* _SELECTED TEXT_:
________

In addition to writing stellar books herself, Thrums author Deborah Chandler has recommended many a good book to me, from the novels of Miguel Asturias to Diné bahane’: The Navajo Creation Story by Paul Zolbrod. Last fall she gave me a collection of poems, Seated on the Bank of the Yichk’u River by Maya writer Daniel Caño:
Life and death
are an enchanting couple
and I walk in between them
holding their hands
like a child
who hasn’t yet learned to walk.
So when Deborah recently sent a copy of Halfway to Heaven, I paid attention! Deborah stumbled onto a copy of this old book at a book fair last summer and searched for more copies to send to friends and fans of Guatemala. The book is a wonderful first-person account of photographer Jean Hersey and her painter friend Gertrude as they wander the whole of Guatemala in the late 1940s. Nearly 75 years later, her descriptions are apt as ever: “Markets in Guatemala are a wild, weaving pageant of color, fragrance, and sound,” or “Indians swinging their braziers of smoking copal” on the steps of the Santo Thomas church in Chichicastenango.

________

* _SUPPLIED INFORMATION_:

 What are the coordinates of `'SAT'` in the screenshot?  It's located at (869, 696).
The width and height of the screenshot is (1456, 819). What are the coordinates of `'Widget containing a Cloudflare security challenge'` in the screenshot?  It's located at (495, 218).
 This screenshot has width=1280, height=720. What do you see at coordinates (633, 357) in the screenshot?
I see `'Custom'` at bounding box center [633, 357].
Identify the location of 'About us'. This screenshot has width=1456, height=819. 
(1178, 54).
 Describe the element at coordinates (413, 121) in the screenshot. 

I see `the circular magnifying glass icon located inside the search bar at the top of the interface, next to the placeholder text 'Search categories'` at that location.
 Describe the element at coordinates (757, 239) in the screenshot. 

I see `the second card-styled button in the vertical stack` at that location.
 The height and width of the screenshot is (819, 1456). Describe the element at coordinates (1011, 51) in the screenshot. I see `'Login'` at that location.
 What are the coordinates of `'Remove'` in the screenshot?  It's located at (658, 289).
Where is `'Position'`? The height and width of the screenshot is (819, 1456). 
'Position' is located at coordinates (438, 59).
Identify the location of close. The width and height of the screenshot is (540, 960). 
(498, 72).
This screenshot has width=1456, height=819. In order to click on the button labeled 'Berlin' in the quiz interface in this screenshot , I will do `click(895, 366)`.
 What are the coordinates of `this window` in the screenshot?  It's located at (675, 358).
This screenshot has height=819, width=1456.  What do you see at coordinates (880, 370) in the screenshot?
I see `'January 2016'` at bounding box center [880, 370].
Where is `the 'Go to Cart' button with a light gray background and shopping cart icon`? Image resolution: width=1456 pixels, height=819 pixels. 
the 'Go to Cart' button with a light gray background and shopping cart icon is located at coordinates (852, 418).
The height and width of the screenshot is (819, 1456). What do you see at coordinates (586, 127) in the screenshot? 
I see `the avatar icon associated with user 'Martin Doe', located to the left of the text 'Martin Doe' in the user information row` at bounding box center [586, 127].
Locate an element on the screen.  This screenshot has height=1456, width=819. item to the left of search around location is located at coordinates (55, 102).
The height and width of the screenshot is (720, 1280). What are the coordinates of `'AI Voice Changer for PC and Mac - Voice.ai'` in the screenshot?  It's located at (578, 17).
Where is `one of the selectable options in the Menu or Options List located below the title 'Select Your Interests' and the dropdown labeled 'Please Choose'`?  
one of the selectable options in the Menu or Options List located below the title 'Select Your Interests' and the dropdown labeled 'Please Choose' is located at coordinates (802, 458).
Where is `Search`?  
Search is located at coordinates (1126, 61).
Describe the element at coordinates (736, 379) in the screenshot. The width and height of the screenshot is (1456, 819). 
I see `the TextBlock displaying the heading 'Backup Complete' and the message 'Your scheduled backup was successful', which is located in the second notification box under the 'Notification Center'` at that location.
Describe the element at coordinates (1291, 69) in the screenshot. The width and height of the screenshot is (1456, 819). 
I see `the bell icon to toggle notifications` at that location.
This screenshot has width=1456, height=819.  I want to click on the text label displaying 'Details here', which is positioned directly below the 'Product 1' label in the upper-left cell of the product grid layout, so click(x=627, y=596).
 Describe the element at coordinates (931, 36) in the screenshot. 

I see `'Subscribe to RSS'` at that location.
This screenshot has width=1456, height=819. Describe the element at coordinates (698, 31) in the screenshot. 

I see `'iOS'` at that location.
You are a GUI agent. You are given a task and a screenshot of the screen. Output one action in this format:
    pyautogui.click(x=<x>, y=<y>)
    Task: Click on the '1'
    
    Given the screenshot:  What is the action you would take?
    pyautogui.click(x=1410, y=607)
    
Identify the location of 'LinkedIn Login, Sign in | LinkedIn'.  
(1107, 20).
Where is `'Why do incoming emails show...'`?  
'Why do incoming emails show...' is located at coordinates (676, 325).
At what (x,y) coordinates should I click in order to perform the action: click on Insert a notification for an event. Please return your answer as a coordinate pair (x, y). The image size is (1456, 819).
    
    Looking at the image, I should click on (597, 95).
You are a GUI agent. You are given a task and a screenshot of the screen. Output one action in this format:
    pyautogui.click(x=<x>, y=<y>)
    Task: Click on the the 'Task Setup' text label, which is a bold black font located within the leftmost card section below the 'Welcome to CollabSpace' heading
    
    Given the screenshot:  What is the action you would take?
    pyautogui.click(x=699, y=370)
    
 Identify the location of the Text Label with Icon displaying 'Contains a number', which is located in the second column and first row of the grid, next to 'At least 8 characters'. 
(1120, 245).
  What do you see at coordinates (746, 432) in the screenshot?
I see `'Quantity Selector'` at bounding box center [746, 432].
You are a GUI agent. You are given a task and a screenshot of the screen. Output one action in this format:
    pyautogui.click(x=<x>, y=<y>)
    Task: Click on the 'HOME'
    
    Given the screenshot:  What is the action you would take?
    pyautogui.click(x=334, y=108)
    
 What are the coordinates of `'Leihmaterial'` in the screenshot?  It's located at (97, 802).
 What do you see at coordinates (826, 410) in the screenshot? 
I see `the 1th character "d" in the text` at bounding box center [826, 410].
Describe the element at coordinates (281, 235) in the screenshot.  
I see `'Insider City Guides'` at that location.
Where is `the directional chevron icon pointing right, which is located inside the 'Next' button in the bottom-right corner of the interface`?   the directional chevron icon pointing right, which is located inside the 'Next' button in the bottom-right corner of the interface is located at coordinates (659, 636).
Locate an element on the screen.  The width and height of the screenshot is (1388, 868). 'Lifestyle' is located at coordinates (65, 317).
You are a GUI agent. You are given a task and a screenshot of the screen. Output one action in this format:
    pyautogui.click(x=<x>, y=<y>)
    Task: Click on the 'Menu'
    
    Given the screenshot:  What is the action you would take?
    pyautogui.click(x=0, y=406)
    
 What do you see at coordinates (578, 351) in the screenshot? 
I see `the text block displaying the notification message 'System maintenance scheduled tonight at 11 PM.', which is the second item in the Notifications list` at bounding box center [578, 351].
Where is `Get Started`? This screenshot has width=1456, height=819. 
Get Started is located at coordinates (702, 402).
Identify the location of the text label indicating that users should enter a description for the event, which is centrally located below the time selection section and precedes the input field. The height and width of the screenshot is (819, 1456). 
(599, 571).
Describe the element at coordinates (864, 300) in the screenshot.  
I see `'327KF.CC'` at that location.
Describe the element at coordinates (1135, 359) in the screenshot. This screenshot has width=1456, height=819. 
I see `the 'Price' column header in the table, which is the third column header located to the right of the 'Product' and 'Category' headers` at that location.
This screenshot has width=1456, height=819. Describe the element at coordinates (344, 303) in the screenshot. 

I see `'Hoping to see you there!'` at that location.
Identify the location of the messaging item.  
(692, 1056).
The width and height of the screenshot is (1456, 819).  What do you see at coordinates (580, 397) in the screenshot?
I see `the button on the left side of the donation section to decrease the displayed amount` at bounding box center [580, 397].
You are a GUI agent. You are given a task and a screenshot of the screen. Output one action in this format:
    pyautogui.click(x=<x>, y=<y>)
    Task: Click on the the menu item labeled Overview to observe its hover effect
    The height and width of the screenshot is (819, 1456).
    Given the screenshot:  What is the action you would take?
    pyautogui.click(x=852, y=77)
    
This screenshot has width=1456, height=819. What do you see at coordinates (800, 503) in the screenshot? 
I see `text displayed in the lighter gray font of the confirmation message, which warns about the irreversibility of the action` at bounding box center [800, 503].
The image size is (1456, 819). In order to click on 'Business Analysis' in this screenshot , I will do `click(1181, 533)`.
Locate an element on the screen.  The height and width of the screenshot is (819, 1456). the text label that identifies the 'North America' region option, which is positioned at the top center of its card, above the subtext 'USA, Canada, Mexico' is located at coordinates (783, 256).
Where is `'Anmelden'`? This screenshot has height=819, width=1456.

________

* _TASKS TO COMPLETE_:
[A] Answer these about the text on Deborah Chandler's book recommendations:
(i) Who wrote the poetry collection Seated on the Bank of the Yichk'u River?
(ii) Where did Deborah come across her copy of Halfway to Heaven?
(iii) When did Jean Hersey and Gertrude travel around Guatemala?
[B] Copy out the part of the text on Deborah Chandler's book recommendations between "So when Deborah" and "church in Chichicastenango.", inclusive.

* _RESPONSES PER TASK_:
[A]
(i) Daniel Caño, a Maya writer.
(ii) At a book fair last summer.
(iii) In the late 1940s.

[B]
So when Deborah recently sent a copy of Halfway to Heaven, I paid attention! Deborah stumbled onto a copy of this old book at a book fair last summer and searched for more copies to send to friends and fans of Guatemala. The book is a wonderful first-person account of photographer Jean Hersey and her painter friend Gertrude as they wander the whole of Guatemala in the late 1940s. Nearly 75 years later, her descriptions are apt as ever: “Markets in Guatemala are a wild, weaving pageant of color, fragrance, and sound,” or “Indians swinging their braziers of smoking copal” on the steps of the Santo Thomas church in Chichicastenango.